Records provided.
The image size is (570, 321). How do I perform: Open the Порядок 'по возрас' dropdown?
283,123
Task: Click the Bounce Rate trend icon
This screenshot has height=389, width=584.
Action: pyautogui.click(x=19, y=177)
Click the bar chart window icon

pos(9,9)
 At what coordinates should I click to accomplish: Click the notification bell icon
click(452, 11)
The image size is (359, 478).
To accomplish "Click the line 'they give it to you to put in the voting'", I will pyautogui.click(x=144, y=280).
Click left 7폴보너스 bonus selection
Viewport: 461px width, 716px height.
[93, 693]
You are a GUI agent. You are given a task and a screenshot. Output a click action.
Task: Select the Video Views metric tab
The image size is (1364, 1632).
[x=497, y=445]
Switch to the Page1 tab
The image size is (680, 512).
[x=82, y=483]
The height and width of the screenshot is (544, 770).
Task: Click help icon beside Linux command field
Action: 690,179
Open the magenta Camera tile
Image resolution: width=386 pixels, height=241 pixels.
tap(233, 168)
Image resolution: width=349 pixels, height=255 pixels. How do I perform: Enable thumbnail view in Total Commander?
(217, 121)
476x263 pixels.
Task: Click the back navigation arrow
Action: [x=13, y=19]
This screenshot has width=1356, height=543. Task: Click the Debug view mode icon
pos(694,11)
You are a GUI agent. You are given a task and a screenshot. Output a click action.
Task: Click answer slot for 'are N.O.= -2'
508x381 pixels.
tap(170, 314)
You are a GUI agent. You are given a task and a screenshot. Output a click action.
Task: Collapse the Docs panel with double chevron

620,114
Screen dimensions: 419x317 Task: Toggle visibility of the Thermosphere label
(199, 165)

Task statement.
Starting at the line containing "Screen dimensions: 419x317" and ending at the last of the rows, reproduce every line in full, scaling only the coordinates in the answers by 1.75 and rounding each result to a whole number, with halves rounded up.

Worked solution.
Screen dimensions: 419x317 Task: Toggle visibility of the Thermosphere label
(348, 289)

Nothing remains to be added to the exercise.